Stored items
▬▬▬

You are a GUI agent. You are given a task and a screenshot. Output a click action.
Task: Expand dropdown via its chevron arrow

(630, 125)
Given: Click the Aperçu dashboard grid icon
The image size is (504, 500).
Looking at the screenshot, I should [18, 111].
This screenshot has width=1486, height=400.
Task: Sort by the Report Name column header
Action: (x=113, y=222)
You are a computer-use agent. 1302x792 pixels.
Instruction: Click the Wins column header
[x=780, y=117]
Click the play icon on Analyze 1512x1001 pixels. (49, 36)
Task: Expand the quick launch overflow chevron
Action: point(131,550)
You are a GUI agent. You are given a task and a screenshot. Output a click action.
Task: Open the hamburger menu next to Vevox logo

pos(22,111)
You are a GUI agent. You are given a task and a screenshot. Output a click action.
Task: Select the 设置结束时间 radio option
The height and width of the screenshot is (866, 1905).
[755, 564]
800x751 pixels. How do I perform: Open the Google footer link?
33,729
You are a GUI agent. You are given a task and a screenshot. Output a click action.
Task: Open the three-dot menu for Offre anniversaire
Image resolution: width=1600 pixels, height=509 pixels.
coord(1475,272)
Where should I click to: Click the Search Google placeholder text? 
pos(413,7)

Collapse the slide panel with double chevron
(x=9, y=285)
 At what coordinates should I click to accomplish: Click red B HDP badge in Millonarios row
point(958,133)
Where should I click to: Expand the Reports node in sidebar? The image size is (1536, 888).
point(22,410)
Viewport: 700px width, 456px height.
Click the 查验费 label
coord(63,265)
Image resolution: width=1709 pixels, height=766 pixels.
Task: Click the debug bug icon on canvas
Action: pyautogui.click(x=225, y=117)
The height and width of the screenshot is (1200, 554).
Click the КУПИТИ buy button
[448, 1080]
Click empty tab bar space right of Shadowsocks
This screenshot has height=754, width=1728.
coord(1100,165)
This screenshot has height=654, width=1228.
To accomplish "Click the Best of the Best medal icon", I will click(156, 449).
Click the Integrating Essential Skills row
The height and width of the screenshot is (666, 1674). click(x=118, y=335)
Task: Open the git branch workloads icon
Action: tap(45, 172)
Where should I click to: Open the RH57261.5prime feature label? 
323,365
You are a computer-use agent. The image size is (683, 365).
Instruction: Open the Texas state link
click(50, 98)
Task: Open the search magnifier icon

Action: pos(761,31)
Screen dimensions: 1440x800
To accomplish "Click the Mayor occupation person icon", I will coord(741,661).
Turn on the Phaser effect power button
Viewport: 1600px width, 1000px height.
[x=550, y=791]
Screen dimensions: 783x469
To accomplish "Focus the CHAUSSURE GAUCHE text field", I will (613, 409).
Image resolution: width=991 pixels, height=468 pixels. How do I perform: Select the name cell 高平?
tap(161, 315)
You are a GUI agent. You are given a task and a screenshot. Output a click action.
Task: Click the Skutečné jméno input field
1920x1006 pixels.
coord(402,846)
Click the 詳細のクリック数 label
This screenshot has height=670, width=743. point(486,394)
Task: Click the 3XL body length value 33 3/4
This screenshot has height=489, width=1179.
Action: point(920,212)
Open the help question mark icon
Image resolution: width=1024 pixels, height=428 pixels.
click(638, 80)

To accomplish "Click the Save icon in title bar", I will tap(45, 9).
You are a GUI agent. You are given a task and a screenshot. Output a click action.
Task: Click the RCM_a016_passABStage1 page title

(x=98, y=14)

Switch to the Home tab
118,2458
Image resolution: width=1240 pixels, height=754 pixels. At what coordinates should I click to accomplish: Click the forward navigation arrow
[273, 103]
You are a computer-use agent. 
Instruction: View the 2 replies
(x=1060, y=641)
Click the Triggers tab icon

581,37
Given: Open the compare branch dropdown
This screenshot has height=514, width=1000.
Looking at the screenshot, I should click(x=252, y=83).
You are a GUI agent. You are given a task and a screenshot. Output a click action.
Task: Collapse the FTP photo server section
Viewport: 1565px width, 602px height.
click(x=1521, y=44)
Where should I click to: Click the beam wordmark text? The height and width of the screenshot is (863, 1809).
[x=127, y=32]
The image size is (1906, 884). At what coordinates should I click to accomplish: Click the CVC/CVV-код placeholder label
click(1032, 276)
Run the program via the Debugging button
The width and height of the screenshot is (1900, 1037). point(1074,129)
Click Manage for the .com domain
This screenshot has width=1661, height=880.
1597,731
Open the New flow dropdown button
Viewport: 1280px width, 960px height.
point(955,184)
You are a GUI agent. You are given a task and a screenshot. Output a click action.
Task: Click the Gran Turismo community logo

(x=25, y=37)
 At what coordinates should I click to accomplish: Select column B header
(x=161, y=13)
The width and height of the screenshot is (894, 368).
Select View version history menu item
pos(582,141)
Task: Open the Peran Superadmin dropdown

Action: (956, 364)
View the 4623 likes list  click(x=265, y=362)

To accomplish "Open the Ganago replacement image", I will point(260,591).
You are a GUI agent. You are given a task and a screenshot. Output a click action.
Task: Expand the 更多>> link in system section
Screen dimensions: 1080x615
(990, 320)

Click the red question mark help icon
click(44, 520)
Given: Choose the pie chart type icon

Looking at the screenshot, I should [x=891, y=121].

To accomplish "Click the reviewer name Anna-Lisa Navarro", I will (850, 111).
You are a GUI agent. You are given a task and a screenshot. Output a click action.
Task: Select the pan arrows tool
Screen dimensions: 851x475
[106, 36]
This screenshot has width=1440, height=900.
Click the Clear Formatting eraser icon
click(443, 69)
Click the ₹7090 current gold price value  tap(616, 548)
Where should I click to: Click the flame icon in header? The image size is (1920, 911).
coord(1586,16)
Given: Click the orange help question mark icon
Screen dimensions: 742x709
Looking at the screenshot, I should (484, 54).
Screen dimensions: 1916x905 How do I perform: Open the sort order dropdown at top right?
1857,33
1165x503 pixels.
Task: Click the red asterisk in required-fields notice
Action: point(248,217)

▬▬▬

§ **WHAT NEEDS TO BE DONE**: Your response should contain each line of the entries above that holds the string "will".

§ **RESULT BELOW**:
To accomplish "Click the Best of the Best medal icon", I will click(156, 449).
To accomplish "Click the Mayor occupation person icon", I will coord(741,661).
To accomplish "Focus the CHAUSSURE GAUCHE text field", I will (613, 409).
To accomplish "Click the Save icon in title bar", I will tap(45, 9).
To accomplish "Open the Ganago replacement image", I will point(260,591).
To accomplish "Click the reviewer name Anna-Lisa Navarro", I will (850, 111).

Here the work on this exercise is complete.